Information ::
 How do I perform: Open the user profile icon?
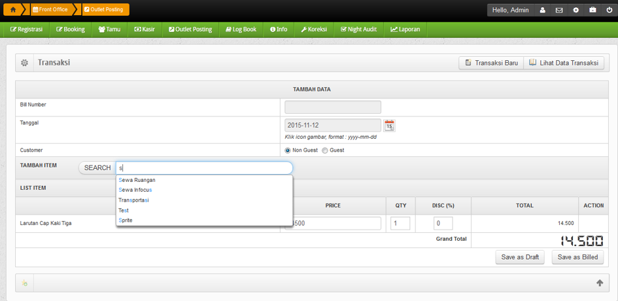(x=542, y=10)
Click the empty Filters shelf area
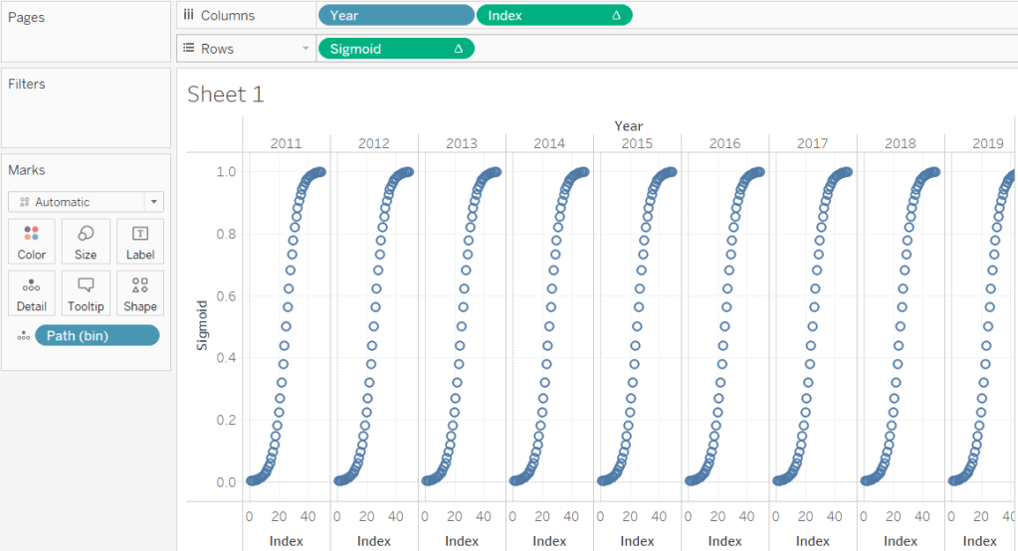 [x=86, y=119]
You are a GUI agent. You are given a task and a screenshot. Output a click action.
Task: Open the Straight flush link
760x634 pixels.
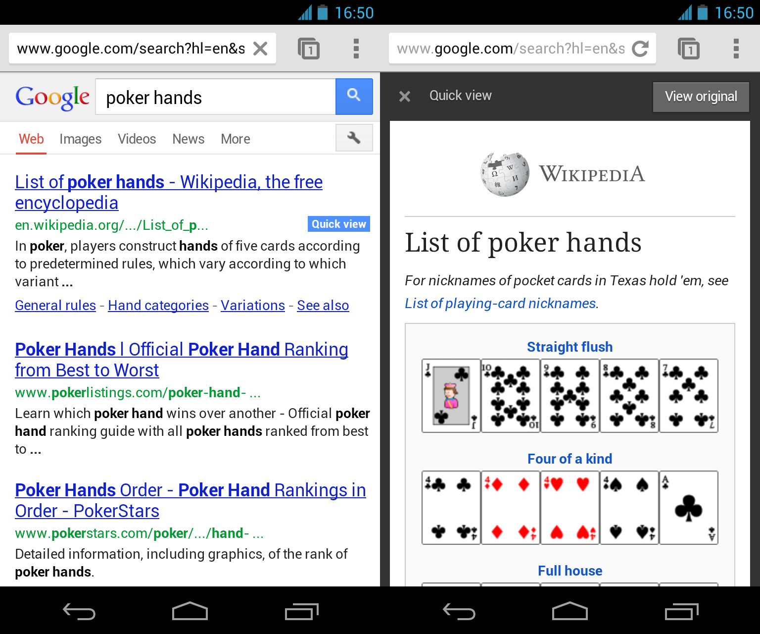pyautogui.click(x=570, y=347)
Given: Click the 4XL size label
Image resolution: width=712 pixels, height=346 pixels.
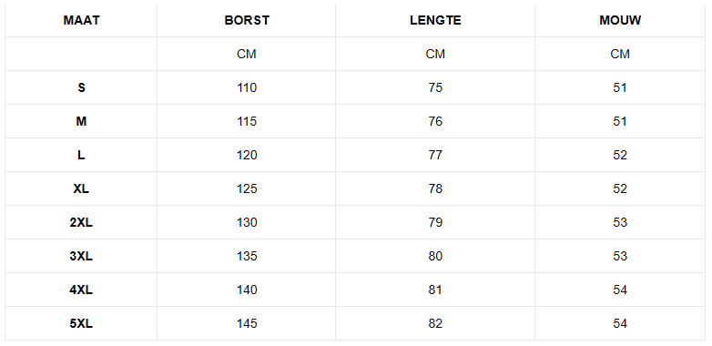Looking at the screenshot, I should [81, 290].
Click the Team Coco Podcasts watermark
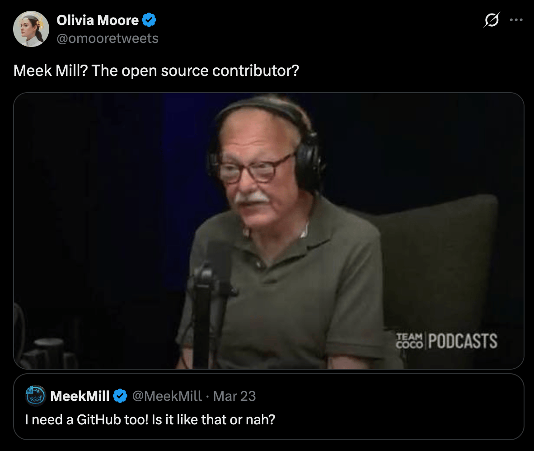The height and width of the screenshot is (451, 534). [x=446, y=341]
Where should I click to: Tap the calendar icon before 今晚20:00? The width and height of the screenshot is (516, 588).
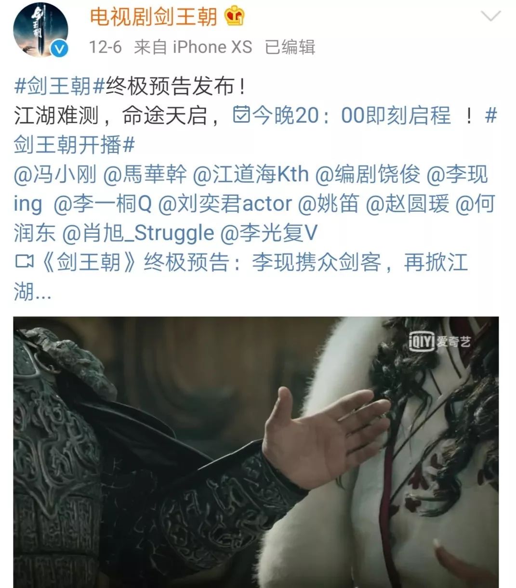pyautogui.click(x=242, y=115)
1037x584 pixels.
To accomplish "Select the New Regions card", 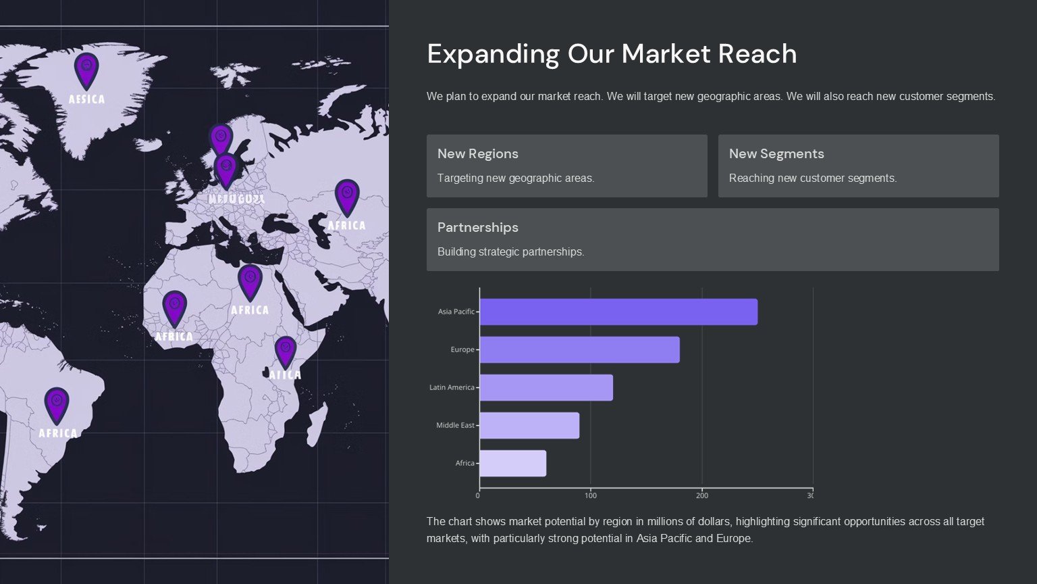I will pos(566,166).
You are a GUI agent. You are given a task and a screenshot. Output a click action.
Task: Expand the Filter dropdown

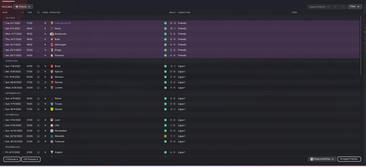pyautogui.click(x=355, y=7)
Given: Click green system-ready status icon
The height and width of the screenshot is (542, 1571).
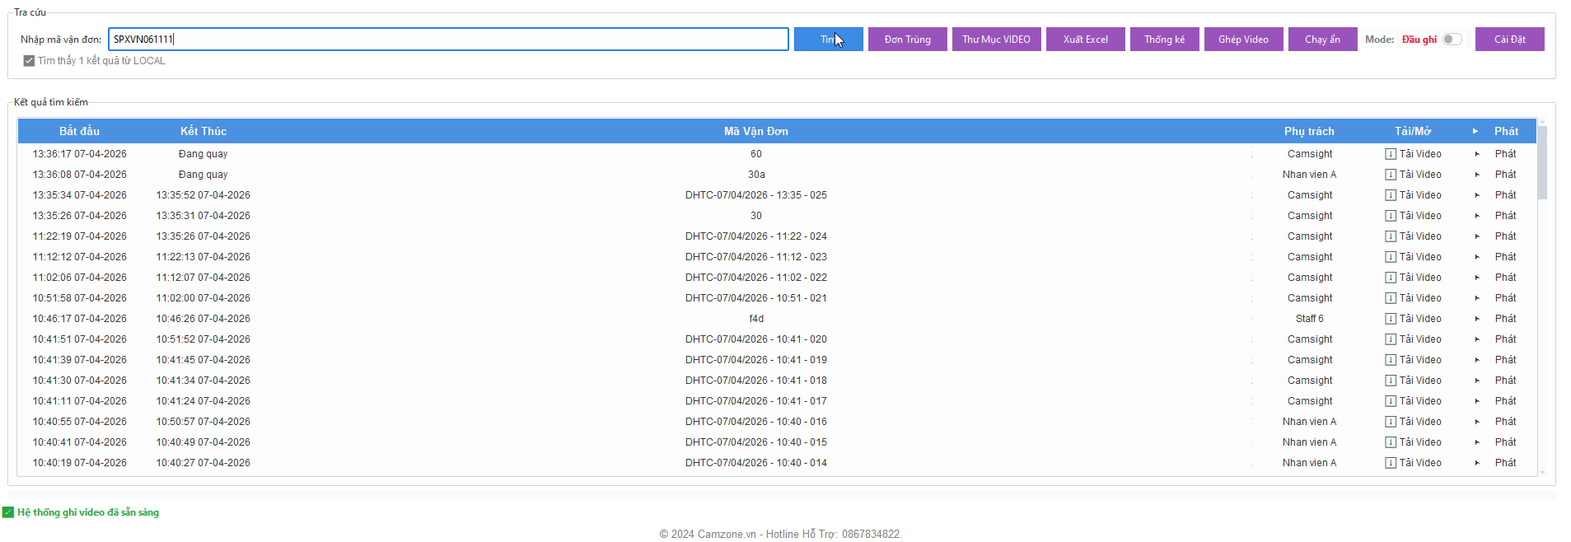Looking at the screenshot, I should [x=8, y=512].
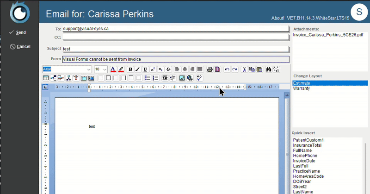Click into the Subject field

click(175, 49)
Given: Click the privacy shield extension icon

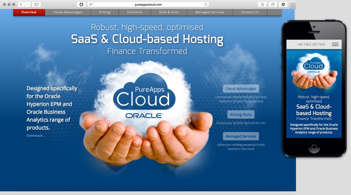Looking at the screenshot, I should pos(81,4).
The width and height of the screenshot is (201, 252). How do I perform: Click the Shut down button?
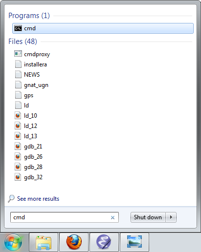(148, 217)
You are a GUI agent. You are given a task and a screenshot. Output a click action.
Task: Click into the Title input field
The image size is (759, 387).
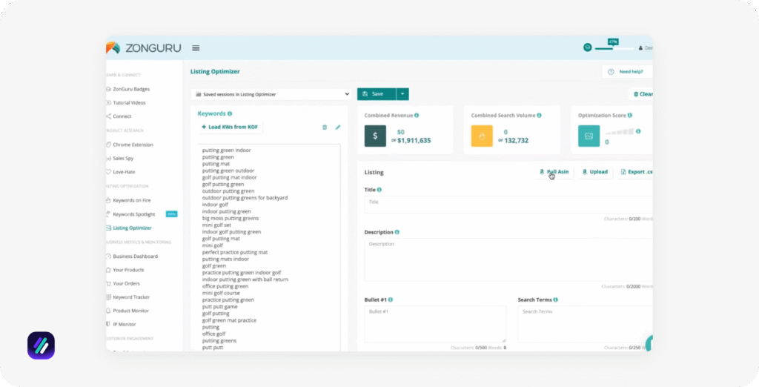(508, 202)

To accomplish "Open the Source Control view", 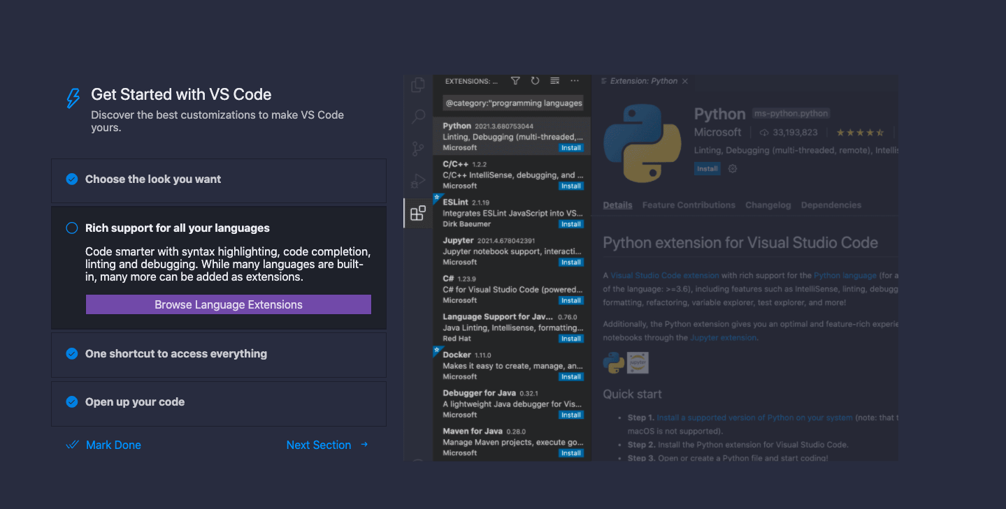I will [x=417, y=149].
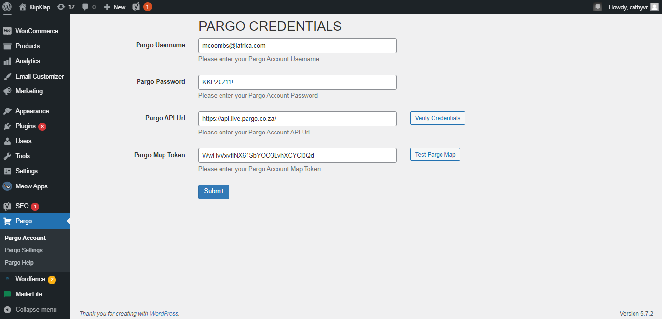Viewport: 662px width, 319px height.
Task: Click the Marketing megaphone icon
Action: click(8, 91)
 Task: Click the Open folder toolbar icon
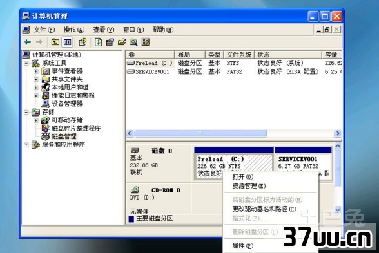click(122, 42)
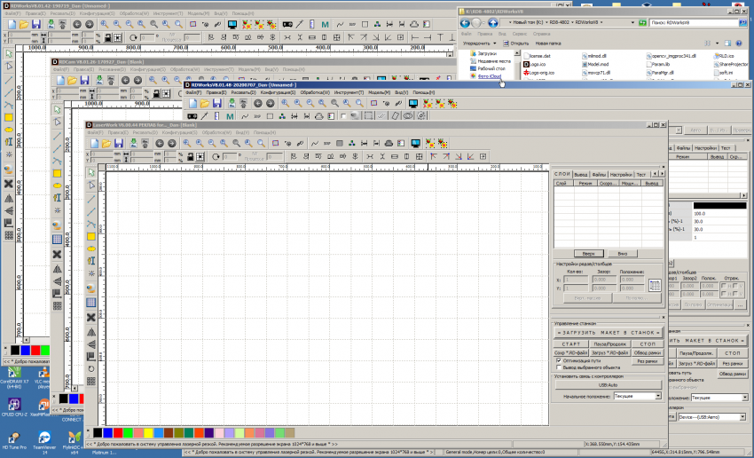Expand the Начальное положение dropdown
Screen dimensions: 754x458
point(657,395)
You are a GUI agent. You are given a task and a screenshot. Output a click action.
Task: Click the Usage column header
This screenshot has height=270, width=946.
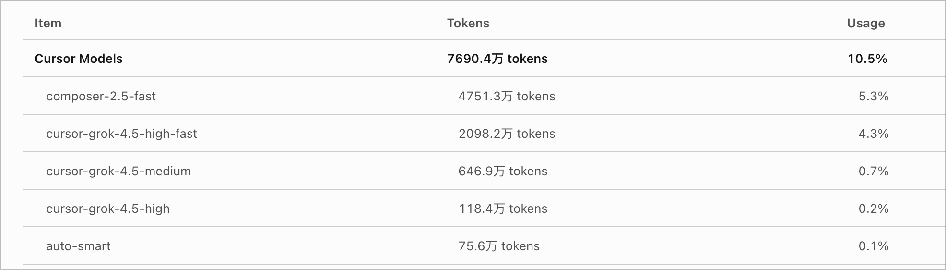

Brief :: Give back, exactly as written, the lines from the top of the material above to the line containing "Given: Click the 4XL size label", both included; skip every picture.

Exercise solution ::
 How do I perform: Open the user profile icon?
(x=542, y=10)
Click the empty Filters shelf area
 [x=86, y=119]
You are a GUI agent. You are given a task and a screenshot. Output a click action.
Task: Open the Straight flush link
760x634 pixels.
pyautogui.click(x=570, y=347)
Given: Click the 4XL size label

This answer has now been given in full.